## Work request
Go line by line through the records and tally those that include "mode". Respond with the tally only.

[Collected data]
======

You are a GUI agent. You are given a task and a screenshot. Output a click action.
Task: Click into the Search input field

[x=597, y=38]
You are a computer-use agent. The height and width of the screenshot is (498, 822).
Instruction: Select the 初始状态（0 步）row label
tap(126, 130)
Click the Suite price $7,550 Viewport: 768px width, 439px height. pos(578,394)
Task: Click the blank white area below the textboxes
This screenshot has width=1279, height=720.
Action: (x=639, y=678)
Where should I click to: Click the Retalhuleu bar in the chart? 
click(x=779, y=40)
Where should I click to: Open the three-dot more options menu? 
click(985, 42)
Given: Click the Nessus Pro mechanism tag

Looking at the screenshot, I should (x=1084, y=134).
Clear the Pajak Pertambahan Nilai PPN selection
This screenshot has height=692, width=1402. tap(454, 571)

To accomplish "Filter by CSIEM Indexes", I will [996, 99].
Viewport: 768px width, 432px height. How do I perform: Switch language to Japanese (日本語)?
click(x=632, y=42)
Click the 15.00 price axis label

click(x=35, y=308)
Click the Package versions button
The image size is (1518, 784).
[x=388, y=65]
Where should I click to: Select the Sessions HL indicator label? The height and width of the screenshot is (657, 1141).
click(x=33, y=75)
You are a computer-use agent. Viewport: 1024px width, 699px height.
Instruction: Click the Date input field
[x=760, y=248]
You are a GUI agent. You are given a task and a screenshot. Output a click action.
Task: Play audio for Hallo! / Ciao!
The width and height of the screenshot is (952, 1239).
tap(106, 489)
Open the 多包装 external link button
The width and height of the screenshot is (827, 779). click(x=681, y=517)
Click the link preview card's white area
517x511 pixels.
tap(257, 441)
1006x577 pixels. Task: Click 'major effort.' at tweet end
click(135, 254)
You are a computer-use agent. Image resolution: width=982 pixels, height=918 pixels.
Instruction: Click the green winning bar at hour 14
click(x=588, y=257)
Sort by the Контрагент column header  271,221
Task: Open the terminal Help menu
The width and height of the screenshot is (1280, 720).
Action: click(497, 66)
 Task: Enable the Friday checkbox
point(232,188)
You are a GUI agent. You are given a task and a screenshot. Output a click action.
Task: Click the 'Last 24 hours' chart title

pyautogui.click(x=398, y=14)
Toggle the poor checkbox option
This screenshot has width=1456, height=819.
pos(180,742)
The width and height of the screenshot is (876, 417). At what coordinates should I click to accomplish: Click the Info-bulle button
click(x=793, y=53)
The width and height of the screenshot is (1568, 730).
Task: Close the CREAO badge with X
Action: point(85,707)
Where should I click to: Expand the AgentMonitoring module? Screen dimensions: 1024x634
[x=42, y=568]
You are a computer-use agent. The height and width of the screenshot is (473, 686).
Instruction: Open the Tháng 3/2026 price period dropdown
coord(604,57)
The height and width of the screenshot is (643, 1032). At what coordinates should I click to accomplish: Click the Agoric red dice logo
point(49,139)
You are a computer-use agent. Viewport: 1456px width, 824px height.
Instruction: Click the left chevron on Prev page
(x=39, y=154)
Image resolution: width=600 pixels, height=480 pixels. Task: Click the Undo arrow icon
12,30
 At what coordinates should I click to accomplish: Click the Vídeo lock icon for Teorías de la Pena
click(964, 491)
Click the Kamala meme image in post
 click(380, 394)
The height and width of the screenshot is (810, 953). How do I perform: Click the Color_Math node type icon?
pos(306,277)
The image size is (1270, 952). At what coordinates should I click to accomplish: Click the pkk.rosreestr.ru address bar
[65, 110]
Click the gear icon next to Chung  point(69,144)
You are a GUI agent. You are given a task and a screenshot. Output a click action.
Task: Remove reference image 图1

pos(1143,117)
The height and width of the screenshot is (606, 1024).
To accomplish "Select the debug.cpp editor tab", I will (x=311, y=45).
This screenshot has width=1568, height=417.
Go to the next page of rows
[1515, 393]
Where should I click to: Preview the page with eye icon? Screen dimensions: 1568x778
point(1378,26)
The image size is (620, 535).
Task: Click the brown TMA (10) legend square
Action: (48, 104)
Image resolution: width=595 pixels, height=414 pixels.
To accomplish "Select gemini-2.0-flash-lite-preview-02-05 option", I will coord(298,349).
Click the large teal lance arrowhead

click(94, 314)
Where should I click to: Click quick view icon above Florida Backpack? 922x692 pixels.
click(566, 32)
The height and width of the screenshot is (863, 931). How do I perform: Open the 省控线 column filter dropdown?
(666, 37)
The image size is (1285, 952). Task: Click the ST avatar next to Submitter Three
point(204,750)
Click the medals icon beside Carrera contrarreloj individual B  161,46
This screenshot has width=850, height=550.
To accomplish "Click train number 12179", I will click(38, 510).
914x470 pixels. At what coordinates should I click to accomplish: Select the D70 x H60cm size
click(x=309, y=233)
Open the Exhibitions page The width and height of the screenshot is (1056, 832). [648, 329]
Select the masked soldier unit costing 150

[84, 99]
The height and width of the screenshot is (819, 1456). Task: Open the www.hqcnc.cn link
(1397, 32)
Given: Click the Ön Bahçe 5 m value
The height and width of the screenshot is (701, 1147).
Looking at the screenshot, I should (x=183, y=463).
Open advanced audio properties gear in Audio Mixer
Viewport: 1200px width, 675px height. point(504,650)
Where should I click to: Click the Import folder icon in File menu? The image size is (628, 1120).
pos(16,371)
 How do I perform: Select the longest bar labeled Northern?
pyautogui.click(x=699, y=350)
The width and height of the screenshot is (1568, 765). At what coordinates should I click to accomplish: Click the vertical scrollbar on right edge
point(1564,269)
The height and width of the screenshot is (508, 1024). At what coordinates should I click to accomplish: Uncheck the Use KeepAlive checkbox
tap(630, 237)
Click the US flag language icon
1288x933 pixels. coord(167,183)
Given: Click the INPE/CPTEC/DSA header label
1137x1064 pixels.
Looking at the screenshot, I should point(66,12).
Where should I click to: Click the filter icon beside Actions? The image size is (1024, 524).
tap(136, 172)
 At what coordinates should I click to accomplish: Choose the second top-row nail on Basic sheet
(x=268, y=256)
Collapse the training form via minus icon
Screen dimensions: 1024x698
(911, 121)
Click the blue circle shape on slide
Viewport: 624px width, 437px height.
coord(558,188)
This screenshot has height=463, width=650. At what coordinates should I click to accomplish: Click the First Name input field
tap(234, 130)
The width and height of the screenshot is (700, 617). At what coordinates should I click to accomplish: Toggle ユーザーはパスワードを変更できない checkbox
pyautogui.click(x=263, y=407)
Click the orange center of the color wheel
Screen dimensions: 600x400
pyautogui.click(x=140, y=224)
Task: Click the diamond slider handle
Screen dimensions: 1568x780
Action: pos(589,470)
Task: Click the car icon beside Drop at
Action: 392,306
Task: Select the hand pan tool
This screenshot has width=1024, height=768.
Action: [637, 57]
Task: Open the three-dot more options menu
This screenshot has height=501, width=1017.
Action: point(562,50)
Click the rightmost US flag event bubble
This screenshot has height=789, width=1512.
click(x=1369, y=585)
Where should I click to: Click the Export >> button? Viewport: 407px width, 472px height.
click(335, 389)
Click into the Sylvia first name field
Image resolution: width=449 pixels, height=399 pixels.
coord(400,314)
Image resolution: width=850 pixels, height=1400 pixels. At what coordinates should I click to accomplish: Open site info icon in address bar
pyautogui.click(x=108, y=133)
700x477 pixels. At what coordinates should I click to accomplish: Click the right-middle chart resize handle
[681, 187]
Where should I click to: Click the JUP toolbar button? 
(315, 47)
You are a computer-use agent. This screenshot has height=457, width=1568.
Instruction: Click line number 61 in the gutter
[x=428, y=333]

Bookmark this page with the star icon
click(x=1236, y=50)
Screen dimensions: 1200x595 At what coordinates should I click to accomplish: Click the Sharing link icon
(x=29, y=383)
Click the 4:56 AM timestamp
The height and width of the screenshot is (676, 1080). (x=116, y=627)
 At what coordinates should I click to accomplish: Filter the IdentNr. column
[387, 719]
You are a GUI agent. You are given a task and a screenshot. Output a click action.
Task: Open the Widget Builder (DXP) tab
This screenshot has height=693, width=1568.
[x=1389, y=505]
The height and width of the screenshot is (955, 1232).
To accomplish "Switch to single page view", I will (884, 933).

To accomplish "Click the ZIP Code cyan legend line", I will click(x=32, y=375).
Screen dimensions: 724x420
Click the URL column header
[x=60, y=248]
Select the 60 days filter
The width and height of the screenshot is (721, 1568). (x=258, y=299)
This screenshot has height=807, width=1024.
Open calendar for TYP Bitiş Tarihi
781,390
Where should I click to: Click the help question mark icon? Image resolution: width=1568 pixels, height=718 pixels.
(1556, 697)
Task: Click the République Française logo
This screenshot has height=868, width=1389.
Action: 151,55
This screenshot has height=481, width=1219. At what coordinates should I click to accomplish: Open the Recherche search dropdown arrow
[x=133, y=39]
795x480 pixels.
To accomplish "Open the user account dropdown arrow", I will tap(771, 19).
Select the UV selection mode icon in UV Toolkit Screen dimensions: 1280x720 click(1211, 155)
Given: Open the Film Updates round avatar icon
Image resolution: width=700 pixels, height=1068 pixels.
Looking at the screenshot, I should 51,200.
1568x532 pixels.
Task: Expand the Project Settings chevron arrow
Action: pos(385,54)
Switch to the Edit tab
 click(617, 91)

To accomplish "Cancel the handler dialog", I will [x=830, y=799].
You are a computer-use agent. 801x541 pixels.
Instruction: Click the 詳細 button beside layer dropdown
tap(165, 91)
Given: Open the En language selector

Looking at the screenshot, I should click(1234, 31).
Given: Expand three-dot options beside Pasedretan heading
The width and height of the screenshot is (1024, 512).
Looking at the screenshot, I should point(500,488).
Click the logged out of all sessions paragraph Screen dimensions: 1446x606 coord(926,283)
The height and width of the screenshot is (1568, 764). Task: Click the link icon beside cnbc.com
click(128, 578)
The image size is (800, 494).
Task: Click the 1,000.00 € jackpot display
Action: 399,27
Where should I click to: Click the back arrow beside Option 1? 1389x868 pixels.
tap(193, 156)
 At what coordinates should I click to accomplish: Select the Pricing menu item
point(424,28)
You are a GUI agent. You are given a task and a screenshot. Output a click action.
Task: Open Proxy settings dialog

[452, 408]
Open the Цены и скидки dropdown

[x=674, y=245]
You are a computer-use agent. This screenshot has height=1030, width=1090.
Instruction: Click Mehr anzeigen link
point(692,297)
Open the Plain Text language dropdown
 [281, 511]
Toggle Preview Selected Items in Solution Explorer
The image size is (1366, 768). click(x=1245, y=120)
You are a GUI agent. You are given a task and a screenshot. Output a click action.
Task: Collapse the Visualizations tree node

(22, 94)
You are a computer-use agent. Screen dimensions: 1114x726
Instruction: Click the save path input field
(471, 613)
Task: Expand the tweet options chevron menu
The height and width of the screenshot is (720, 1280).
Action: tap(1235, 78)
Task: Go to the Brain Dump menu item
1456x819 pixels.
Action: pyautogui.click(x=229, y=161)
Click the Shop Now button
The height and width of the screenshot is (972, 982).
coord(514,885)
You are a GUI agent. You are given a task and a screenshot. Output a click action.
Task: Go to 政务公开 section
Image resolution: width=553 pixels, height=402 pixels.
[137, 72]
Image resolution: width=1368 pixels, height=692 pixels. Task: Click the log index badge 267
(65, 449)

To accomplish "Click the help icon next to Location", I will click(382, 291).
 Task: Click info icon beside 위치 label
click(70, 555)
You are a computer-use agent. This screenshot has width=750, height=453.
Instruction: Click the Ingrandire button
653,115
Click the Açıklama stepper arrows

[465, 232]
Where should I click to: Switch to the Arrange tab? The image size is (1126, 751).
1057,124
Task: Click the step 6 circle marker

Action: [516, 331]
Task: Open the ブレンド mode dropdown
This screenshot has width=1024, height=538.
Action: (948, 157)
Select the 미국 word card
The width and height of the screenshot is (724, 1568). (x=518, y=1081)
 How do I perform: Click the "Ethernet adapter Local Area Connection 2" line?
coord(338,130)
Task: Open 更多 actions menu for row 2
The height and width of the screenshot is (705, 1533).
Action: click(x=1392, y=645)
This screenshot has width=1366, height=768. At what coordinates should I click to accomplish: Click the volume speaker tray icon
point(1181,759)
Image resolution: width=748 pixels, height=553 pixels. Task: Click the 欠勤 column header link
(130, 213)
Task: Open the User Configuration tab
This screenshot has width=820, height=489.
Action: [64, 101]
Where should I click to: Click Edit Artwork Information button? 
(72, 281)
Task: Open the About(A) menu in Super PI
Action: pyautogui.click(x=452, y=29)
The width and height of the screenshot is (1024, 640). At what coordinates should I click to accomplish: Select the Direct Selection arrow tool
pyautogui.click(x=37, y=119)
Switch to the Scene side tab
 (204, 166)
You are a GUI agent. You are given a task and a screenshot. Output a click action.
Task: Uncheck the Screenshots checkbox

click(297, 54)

======

## Solved exercise
2